Infection Control Program Deficiencies: Legionella Response, Equipment Storage, and PPE Compliance
Penalty
Summary
The facility failed to implement an effective infection prevention and control program in several key areas. During an investigation of a possible Legionella outbreak, the facility did not fully follow local public health recommendations. The Executive Director (ED) and Director of Maintenance (DM) acknowledged that not all recommendations from the Department of Health (DOH) were implemented, such as obtaining professional consultation from water system experts, conducting post-remediation testing, installing point-of-use filters, and notifying residents and families about the ongoing investigation. The facility's water management plan was not updated in a timely manner, and there was a lack of documentation and monitoring of water temperatures at distal locations.

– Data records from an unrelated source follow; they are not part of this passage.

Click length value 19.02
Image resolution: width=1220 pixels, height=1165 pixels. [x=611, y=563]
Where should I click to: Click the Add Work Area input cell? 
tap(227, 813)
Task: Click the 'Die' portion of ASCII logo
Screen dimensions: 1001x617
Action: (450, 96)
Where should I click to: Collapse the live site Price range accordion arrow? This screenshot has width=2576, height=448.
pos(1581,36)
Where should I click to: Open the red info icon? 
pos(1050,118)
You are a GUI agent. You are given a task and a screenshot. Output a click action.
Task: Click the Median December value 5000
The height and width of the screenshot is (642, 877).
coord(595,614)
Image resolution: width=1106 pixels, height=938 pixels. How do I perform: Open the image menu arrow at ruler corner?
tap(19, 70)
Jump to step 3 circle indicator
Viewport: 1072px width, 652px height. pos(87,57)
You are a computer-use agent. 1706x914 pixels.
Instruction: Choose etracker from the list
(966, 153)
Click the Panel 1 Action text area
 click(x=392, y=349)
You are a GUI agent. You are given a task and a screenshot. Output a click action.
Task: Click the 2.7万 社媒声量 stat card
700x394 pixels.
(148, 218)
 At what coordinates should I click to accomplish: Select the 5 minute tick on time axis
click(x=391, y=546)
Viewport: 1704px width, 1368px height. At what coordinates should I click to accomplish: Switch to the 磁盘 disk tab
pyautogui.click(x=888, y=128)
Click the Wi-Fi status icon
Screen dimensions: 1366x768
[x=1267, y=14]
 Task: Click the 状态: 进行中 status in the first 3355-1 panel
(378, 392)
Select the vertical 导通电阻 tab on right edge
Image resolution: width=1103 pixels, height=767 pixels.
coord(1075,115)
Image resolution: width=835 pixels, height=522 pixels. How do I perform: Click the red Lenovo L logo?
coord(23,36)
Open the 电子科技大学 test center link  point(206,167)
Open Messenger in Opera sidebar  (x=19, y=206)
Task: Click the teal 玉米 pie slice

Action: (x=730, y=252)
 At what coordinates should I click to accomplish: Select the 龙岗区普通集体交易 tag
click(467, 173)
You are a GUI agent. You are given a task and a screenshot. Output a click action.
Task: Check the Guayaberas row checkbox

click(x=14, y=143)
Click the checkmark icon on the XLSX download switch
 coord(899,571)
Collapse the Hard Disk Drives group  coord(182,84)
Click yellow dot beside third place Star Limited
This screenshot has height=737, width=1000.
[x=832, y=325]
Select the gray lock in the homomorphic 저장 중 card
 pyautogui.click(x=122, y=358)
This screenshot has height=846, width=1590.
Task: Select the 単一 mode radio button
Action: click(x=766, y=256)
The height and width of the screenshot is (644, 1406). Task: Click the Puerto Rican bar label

The DM had not performed Legionella testing or assessments during his tenure, and water temperatures in some areas were below recommended levels. Observations revealed additional infection control lapses. Respiratory equipment, such as nasal cannula tubing, was not stored in a clean and sanitary manner, with tubing found wrapped around an emergency tank and lying on a wheelchair seat without proper storage. Staff were unable to identify the owner of the tubing, and the Director of Nursing/Infection Preventionist (DON/IP) confirmed that the expectation was for such equipment to be stored in a bag. Furthermore, a blanket was observed on the floor under a PTAC unit to absorb water, which the DON/IP stated was not appropriate. The facility also failed to ensure proper use of personal protective equipment (PPE) and appropriate signage for transmission-based precautions. In one instance, a provider entered a resident's room on contact isolation for ESBL/UTI without donning PPE, despite a caddy and sign indicating the need for precautions. In another case, a room with a resident on contact isolation for C. difficile lacked signage specifying the type of precautions, even though PPE was available outside the door. The DON/IP acknowledged that staff had been educated on these requirements and that signage should not be moved, but these expectations were not consistently met.